| What to produce |
Please copy the stretch of lines from the line containing "The width and height of the screenshot is (1030, 579)." through the line containing "click(x=980, y=69)" exactly as they appear.

··· Provided material

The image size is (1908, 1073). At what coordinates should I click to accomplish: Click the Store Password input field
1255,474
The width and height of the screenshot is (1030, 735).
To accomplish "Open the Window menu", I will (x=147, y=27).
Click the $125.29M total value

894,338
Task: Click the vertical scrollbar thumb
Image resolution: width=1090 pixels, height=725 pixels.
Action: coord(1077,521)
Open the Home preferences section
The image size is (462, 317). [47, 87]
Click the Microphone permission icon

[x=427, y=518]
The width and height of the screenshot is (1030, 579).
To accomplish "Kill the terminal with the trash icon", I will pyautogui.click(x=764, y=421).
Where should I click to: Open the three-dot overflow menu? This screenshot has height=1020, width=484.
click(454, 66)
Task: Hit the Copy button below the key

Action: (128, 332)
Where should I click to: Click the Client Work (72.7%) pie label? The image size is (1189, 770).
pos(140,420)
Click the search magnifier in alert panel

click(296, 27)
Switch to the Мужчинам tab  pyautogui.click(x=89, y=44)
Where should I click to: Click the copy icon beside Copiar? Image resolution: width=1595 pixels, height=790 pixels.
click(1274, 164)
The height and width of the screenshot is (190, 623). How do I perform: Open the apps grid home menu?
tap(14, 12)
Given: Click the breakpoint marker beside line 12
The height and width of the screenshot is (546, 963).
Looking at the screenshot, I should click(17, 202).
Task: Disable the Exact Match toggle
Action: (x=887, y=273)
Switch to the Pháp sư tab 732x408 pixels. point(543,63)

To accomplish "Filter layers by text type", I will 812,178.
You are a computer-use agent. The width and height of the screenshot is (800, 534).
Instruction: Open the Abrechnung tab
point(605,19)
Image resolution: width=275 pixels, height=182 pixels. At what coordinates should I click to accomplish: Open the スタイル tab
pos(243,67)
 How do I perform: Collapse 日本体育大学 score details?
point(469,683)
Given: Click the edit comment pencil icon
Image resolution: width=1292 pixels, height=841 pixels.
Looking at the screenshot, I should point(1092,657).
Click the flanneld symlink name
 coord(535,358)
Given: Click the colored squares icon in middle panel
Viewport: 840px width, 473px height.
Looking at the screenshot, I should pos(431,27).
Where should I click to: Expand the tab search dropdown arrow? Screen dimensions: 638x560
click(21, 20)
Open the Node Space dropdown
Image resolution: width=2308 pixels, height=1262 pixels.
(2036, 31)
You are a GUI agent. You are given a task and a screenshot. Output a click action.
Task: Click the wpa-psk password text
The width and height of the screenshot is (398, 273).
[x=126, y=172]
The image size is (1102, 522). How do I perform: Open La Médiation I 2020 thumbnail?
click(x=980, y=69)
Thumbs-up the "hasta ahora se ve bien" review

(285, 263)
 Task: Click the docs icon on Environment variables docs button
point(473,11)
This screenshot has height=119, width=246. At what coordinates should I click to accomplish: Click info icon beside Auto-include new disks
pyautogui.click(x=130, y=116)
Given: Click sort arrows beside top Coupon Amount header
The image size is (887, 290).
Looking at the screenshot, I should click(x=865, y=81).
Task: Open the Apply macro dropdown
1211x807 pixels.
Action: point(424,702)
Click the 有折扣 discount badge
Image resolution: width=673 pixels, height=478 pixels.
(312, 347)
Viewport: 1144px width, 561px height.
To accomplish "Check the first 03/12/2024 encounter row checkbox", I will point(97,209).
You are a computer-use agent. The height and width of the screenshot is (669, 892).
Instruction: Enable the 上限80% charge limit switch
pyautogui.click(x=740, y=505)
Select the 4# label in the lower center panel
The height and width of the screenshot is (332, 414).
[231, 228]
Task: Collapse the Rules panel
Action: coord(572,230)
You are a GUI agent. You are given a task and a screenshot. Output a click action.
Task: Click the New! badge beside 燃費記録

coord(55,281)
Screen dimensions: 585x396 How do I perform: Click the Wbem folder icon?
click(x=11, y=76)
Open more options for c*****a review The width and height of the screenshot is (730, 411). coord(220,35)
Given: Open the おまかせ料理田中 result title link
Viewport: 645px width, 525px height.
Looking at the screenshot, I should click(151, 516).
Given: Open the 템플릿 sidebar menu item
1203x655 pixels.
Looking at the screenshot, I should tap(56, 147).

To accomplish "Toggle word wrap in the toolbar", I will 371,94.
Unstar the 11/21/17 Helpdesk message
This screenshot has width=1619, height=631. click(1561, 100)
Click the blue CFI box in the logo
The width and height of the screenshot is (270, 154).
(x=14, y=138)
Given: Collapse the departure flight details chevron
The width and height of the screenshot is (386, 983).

······

| Complete response |
The width and height of the screenshot is (1030, 579).
To accomplish "Kill the terminal with the trash icon", I will pyautogui.click(x=764, y=421).
Where should I click to: Open the three-dot overflow menu? This screenshot has height=1020, width=484.
click(454, 66)
Task: Hit the Copy button below the key

Action: (128, 332)
Where should I click to: Click the Client Work (72.7%) pie label? The image size is (1189, 770).
pos(140,420)
Click the search magnifier in alert panel

click(296, 27)
Switch to the Мужчинам tab  pyautogui.click(x=89, y=44)
Where should I click to: Click the copy icon beside Copiar? Image resolution: width=1595 pixels, height=790 pixels.
click(1274, 164)
The height and width of the screenshot is (190, 623). How do I perform: Open the apps grid home menu?
tap(14, 12)
Given: Click the breakpoint marker beside line 12
The height and width of the screenshot is (546, 963).
Looking at the screenshot, I should click(17, 202).
Task: Disable the Exact Match toggle
Action: (x=887, y=273)
Switch to the Pháp sư tab 732x408 pixels. point(543,63)

To accomplish "Filter layers by text type", I will 812,178.
You are a computer-use agent. The width and height of the screenshot is (800, 534).
Instruction: Open the Abrechnung tab
point(605,19)
Image resolution: width=275 pixels, height=182 pixels. At what coordinates should I click to accomplish: Open the スタイル tab
pos(243,67)
 How do I perform: Collapse 日本体育大学 score details?
point(469,683)
Given: Click the edit comment pencil icon
Image resolution: width=1292 pixels, height=841 pixels.
Looking at the screenshot, I should point(1092,657).
Click the flanneld symlink name
 coord(535,358)
Given: Click the colored squares icon in middle panel
Viewport: 840px width, 473px height.
Looking at the screenshot, I should pos(431,27).
Where should I click to: Expand the tab search dropdown arrow? Screen dimensions: 638x560
click(21, 20)
Open the Node Space dropdown
Image resolution: width=2308 pixels, height=1262 pixels.
(2036, 31)
You are a GUI agent. You are given a task and a screenshot. Output a click action.
Task: Click the wpa-psk password text
The width and height of the screenshot is (398, 273).
[x=126, y=172]
The image size is (1102, 522). How do I perform: Open La Médiation I 2020 thumbnail?
click(x=980, y=69)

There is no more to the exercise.